We agree with Judge Carey's conclusion that a restriction on sexually explicit material
is generally related to Diorec's offense and to the sentencing goals of rehabilitation and
protection of the public.
On appeal, Diorec repeats his argument that these conditions are overbroad
because they prohibit him from possessing adult pornography, even though the victim
of his crime was a child. But once again, we are hampered by the absence of any expert
testimony or scientific studies on this topic. Diorec cites no cases suggesting that a
condition banning adult pornography is unnecessary for an offender convicted of a crime
against a child.
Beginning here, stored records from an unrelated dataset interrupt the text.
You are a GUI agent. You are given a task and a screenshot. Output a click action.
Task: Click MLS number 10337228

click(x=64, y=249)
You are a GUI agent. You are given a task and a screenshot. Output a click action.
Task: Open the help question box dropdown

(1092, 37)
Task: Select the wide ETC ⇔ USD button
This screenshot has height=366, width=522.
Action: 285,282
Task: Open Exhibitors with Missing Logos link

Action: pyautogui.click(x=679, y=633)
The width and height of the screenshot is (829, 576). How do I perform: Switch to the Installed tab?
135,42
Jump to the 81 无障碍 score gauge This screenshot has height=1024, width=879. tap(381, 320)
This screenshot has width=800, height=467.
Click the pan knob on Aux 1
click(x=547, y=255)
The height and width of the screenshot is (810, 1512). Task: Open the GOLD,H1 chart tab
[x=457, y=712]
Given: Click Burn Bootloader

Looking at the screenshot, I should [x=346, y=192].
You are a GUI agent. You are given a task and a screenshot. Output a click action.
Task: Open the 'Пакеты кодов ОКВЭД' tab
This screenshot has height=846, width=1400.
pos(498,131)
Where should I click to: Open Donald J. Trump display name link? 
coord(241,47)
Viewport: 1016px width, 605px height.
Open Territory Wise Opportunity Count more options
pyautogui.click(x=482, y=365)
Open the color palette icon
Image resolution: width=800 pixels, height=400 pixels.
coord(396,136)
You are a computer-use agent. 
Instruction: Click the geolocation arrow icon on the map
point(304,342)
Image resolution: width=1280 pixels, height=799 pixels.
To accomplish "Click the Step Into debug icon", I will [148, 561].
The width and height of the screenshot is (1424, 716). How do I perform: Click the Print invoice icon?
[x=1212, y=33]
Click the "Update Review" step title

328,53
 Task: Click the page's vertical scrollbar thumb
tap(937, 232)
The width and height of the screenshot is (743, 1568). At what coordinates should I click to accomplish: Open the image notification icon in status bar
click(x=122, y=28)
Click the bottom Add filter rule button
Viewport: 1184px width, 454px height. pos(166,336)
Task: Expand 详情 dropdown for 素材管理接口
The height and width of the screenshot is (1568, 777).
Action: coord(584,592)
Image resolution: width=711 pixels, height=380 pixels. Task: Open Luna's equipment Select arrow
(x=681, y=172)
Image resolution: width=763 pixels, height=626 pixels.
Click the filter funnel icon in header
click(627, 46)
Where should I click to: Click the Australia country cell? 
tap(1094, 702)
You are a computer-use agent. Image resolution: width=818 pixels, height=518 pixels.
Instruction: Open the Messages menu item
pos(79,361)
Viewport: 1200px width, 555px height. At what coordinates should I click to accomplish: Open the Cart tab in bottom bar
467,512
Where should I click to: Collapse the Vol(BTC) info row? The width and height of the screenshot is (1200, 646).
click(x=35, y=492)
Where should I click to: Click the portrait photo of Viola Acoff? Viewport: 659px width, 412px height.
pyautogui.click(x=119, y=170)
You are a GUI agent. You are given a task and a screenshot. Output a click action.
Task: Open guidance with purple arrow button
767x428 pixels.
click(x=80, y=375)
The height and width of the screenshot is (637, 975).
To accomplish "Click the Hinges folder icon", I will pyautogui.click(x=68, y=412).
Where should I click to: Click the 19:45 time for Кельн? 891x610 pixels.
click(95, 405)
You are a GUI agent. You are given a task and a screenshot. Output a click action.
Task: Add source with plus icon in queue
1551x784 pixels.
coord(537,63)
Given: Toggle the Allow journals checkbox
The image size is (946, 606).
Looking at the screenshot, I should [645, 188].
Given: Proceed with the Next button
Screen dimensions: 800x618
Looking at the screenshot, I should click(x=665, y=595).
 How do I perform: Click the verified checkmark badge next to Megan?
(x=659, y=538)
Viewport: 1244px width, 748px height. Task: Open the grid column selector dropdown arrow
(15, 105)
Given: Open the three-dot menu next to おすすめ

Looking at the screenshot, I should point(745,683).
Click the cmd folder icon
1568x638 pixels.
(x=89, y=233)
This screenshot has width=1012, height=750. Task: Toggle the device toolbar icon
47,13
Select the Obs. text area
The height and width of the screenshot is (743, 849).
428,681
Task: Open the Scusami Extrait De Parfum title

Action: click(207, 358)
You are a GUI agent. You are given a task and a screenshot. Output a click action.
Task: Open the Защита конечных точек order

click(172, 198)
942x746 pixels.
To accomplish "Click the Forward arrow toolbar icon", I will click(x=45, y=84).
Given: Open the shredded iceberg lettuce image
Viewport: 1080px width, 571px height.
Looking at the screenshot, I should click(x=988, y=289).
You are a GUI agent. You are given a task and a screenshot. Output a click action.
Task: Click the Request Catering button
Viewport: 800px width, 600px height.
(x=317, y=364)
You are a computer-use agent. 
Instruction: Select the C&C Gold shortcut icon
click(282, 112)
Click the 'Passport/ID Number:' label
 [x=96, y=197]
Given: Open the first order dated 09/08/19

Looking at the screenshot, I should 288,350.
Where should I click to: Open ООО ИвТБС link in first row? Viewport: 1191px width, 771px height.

And several courts have rejected this argument.16 We conclude that
Diorec has not established that Judge Carey committed an abuse of discretion when he
concluded that the restriction on adult material is necessary to protect the public and to
promote Diorec's rehabilitation.
Diorec also argues that the term "sexually explicit material" is
unconstitutionally vague. As noted above, probation conditions may restrict
constitutional rights, but such restrictions are subject to special scrutiny to determine
16 See United States v. Brigham , 569 F.3d 220, 234 (5th Cir. 2009) (approving condition
forbidding offender convicted of a sex crime involving children from possession of adult
pornography); United States v. Boston, 494 F.3d 660, 667-68 (8th Cir. 2007) (same); United
States v. Beeman , 280 Fed. Appx. 616, 619 (9th Cir. 2008) (same holding, based on
testimony that adult pornography can be a gateway to child pornography); Wilfong v.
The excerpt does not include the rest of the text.